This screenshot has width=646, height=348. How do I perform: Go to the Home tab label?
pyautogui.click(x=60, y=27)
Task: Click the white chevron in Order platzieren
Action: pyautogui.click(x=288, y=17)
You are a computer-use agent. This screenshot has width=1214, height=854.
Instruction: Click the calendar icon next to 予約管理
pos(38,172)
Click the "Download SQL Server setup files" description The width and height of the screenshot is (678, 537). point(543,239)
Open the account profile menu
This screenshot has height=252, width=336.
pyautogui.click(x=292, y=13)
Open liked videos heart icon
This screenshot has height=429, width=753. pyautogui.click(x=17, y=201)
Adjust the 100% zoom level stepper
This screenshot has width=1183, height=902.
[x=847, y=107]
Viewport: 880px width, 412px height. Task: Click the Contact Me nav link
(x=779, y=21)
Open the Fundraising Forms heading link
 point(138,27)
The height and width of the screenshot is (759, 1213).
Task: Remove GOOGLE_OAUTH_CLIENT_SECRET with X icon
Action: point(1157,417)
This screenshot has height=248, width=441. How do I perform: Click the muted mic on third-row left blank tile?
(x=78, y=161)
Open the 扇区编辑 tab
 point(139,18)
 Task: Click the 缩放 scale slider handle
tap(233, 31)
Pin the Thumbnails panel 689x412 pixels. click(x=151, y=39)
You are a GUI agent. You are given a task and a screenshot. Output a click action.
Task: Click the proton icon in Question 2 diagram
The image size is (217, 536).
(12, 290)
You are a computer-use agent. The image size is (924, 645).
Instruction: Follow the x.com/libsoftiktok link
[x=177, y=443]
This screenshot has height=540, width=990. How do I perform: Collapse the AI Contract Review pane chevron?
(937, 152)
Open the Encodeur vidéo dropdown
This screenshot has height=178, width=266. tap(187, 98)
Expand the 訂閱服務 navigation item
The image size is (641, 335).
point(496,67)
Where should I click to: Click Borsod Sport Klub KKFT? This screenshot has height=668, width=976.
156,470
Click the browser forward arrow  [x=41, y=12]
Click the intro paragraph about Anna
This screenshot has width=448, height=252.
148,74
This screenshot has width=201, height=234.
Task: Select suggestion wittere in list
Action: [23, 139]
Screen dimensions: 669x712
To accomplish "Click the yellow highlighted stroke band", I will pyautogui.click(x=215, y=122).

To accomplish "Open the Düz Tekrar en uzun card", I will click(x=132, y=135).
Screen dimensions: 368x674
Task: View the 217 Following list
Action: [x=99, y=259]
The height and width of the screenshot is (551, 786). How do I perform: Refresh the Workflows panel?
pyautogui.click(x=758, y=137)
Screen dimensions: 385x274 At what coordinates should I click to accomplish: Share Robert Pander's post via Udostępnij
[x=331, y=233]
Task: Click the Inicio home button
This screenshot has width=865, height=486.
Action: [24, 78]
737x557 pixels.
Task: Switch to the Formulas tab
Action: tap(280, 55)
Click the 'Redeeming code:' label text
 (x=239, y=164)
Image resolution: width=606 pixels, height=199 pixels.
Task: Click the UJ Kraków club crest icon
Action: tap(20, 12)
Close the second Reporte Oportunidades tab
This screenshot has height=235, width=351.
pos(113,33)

• [PROBLEM TO WORK ON]
Reproduce the listing above in full, word for word.

• [WRITTEN REPLY]
This screenshot has width=646, height=348. How do I perform: Go to the Home tab label?
pyautogui.click(x=60, y=27)
Task: Click the white chevron in Order platzieren
Action: pyautogui.click(x=288, y=17)
You are a computer-use agent. This screenshot has width=1214, height=854.
Instruction: Click the calendar icon next to 予約管理
pos(38,172)
Click the "Download SQL Server setup files" description The width and height of the screenshot is (678, 537). point(543,239)
Open the account profile menu
This screenshot has height=252, width=336.
pyautogui.click(x=292, y=13)
Open liked videos heart icon
This screenshot has height=429, width=753. pyautogui.click(x=17, y=201)
Adjust the 100% zoom level stepper
This screenshot has width=1183, height=902.
[x=847, y=107]
Viewport: 880px width, 412px height. Task: Click the Contact Me nav link
(x=779, y=21)
Open the Fundraising Forms heading link
 point(138,27)
The height and width of the screenshot is (759, 1213).
Task: Remove GOOGLE_OAUTH_CLIENT_SECRET with X icon
Action: point(1157,417)
This screenshot has height=248, width=441. How do I perform: Click the muted mic on third-row left blank tile?
(x=78, y=161)
Open the 扇区编辑 tab
 point(139,18)
 Task: Click the 缩放 scale slider handle
tap(233, 31)
Pin the Thumbnails panel 689x412 pixels. click(x=151, y=39)
You are a GUI agent. You are given a task and a screenshot. Output a click action.
Task: Click the proton icon in Question 2 diagram
The image size is (217, 536).
(12, 290)
You are a computer-use agent. The image size is (924, 645).
Instruction: Follow the x.com/libsoftiktok link
[x=177, y=443]
This screenshot has height=540, width=990. How do I perform: Collapse the AI Contract Review pane chevron?
(937, 152)
Open the Encodeur vidéo dropdown
This screenshot has height=178, width=266. tap(187, 98)
Expand the 訂閱服務 navigation item
The image size is (641, 335).
point(496,67)
Where should I click to: Click Borsod Sport Klub KKFT? This screenshot has height=668, width=976.
156,470
Click the browser forward arrow  [x=41, y=12]
Click the intro paragraph about Anna
This screenshot has width=448, height=252.
148,74
This screenshot has width=201, height=234.
Task: Select suggestion wittere in list
Action: [23, 139]
Screen dimensions: 669x712
To accomplish "Click the yellow highlighted stroke band", I will pyautogui.click(x=215, y=122).

To accomplish "Open the Düz Tekrar en uzun card", I will click(x=132, y=135).
Screen dimensions: 368x674
Task: View the 217 Following list
Action: [x=99, y=259]
The height and width of the screenshot is (551, 786). How do I perform: Refresh the Workflows panel?
pyautogui.click(x=758, y=137)
Screen dimensions: 385x274 At what coordinates should I click to accomplish: Share Robert Pander's post via Udostępnij
[x=331, y=233]
Task: Click the Inicio home button
This screenshot has width=865, height=486.
Action: [24, 78]
737x557 pixels.
Task: Switch to the Formulas tab
Action: tap(280, 55)
Click the 'Redeeming code:' label text
 (x=239, y=164)
Image resolution: width=606 pixels, height=199 pixels.
Task: Click the UJ Kraków club crest icon
Action: tap(20, 12)
Close the second Reporte Oportunidades tab
This screenshot has height=235, width=351.
pos(113,33)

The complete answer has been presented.